Work to complete: Substitute "Display size" for every "Screen dimensions" in the lines below, change nothing else, and write the lines out again without the pictures.

Input records:
● ● ● ● ● ● ●
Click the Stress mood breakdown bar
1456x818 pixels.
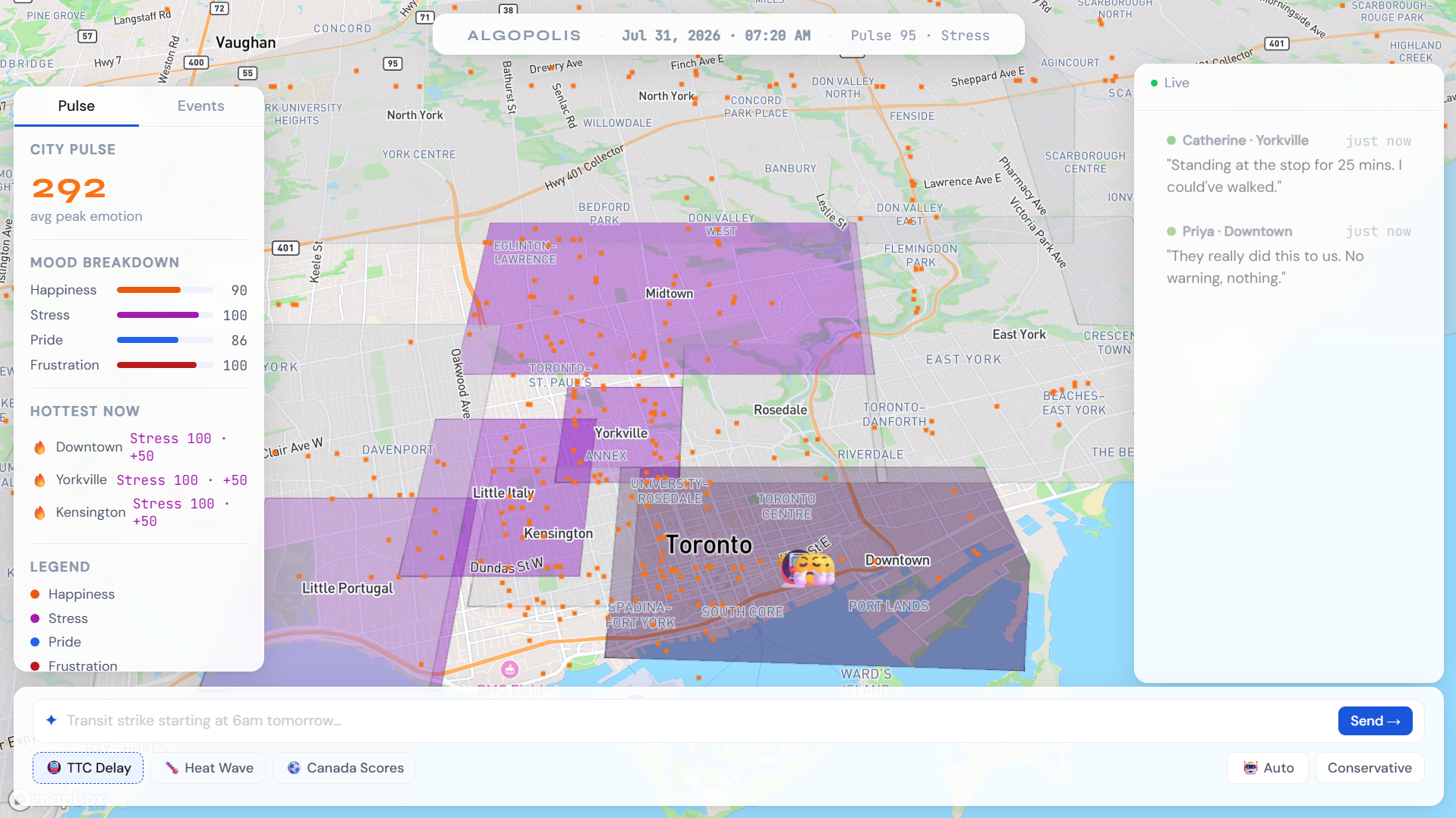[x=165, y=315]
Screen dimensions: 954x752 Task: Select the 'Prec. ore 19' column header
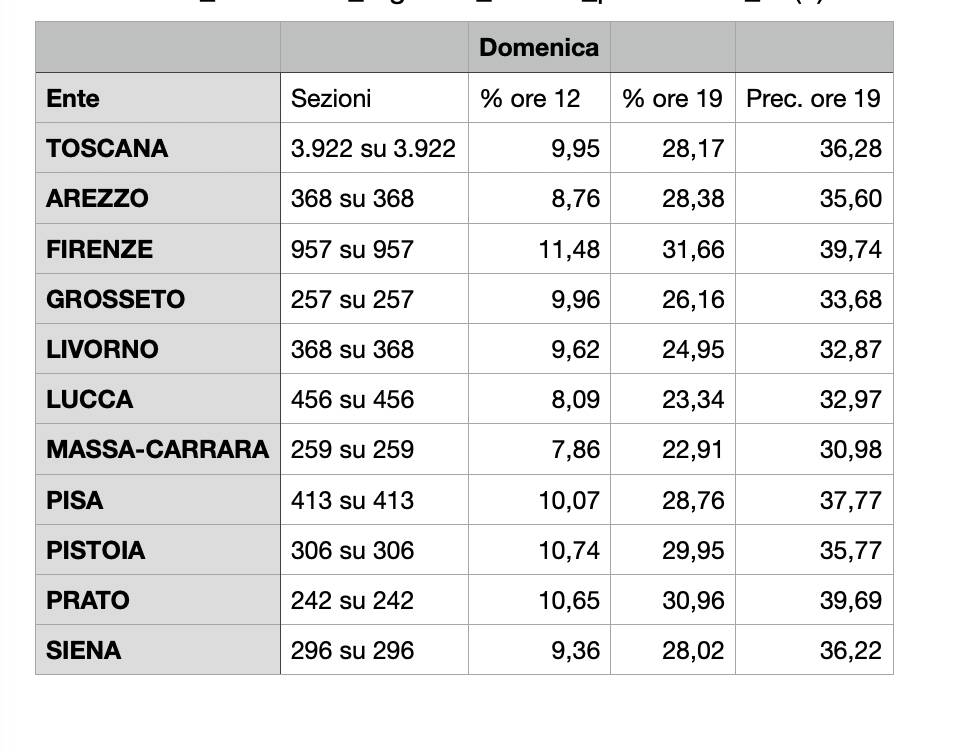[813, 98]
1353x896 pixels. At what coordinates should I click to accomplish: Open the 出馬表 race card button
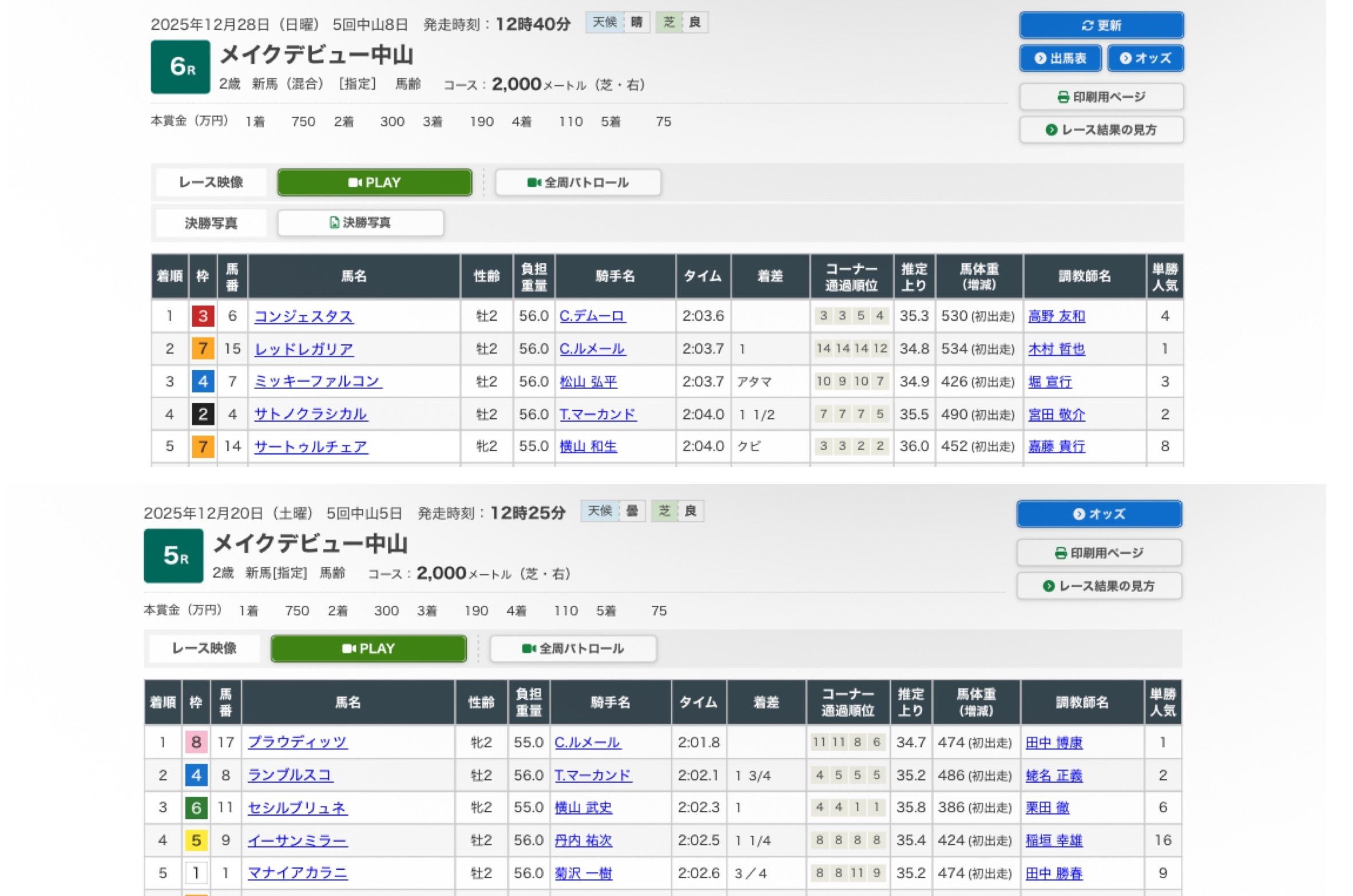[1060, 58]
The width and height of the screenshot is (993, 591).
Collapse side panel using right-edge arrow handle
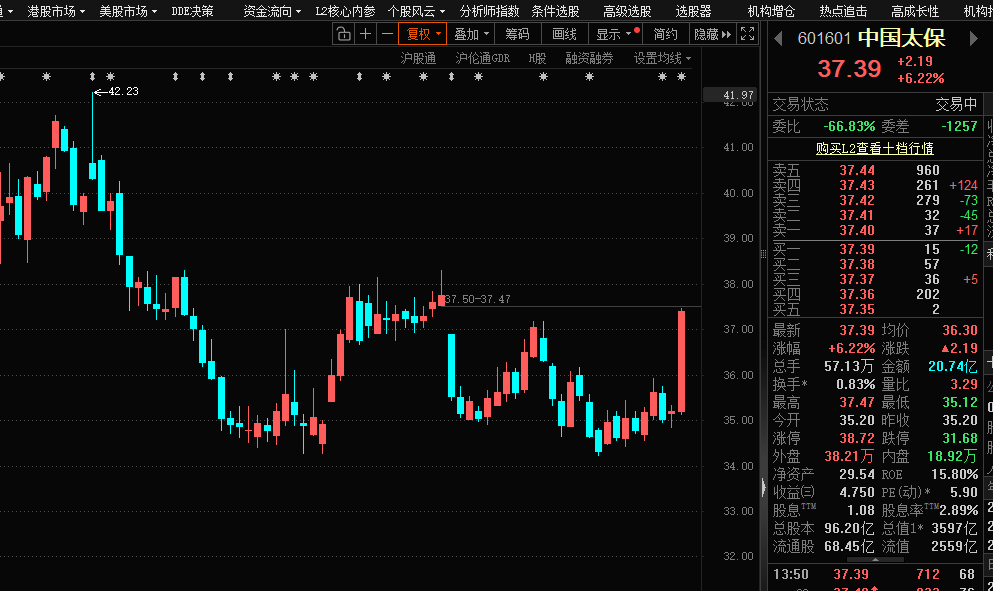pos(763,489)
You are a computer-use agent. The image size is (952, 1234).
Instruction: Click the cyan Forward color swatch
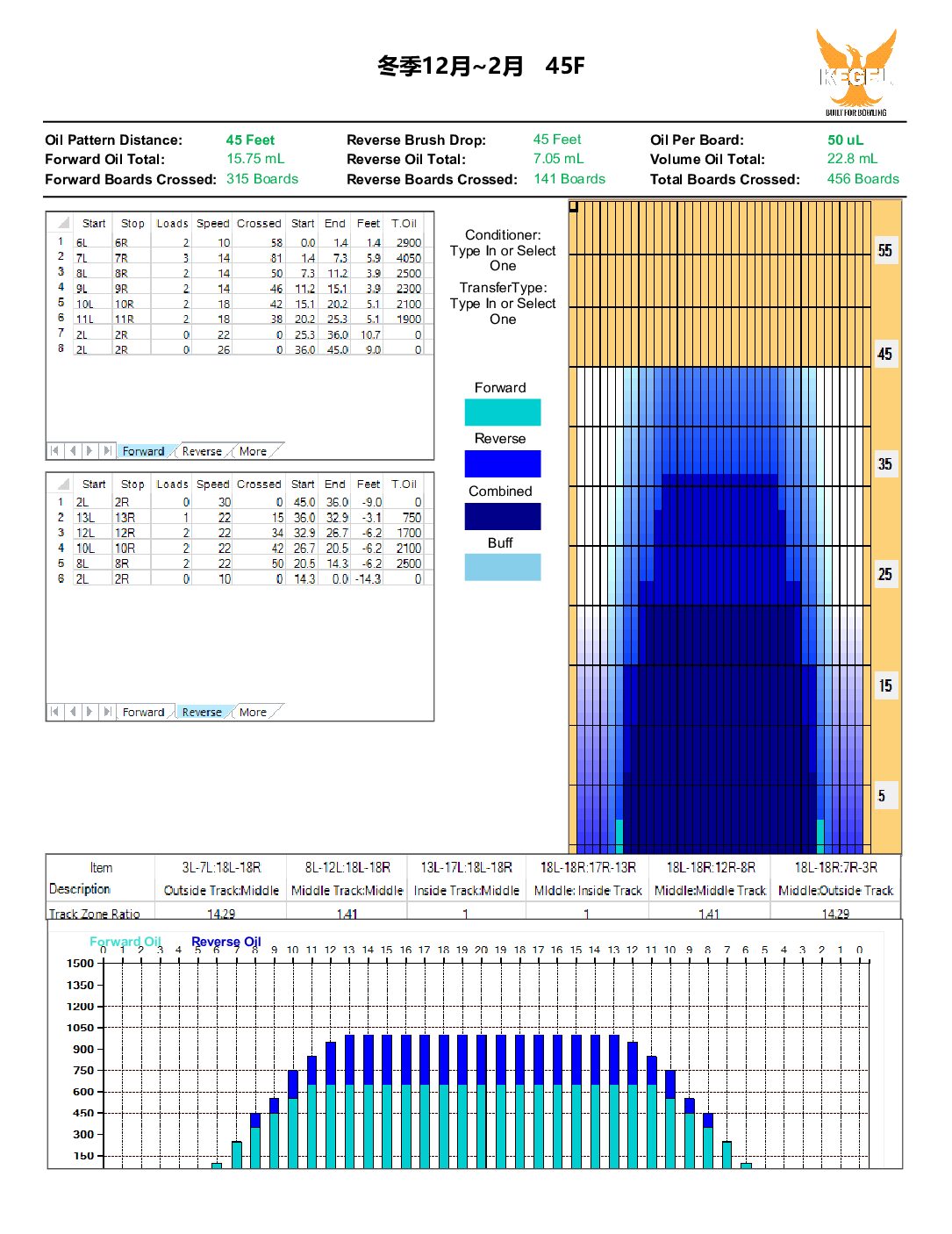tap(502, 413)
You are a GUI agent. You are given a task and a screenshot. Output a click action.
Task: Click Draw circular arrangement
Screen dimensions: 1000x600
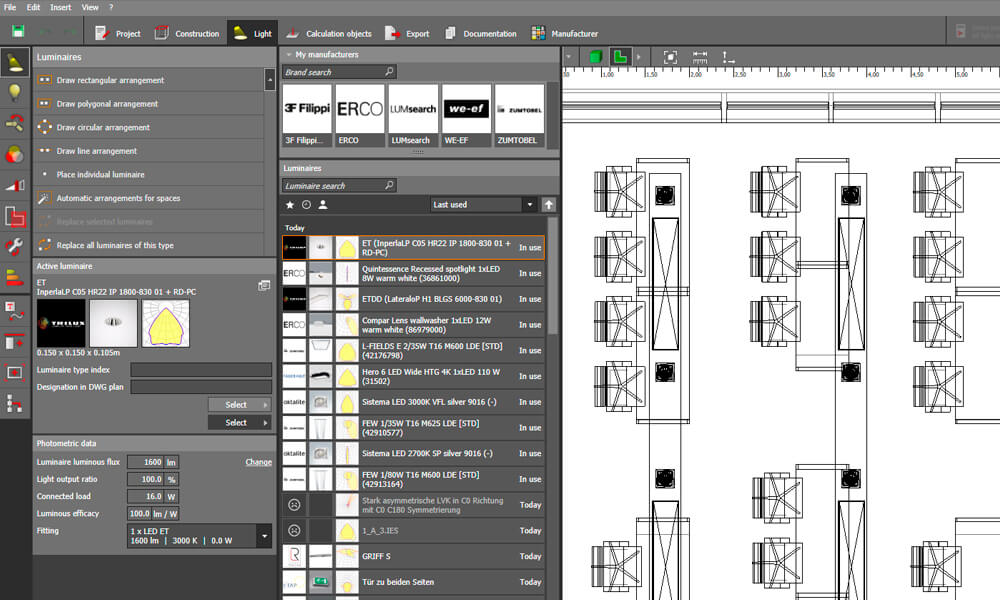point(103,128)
● ● ● ● ● ● ●
The answer:
Click the Stress mood breakdown bar
1456x818 pixels.
[x=165, y=315]
Display size: 954x752 Task: Select the 'Prec. ore 19' column header
[813, 98]
1353x896 pixels. At what coordinates should I click to accomplish: Open the 出馬表 race card button
[1060, 58]
The width and height of the screenshot is (993, 591).
Collapse side panel using right-edge arrow handle
pos(763,489)
You are a computer-use agent. The image size is (952, 1234).
Instruction: Click the cyan Forward color swatch
tap(502, 413)
You are a GUI agent. You are given a task and a screenshot. Output a click action.
Task: Click Draw circular arrangement
Display size: 1000x600
point(103,128)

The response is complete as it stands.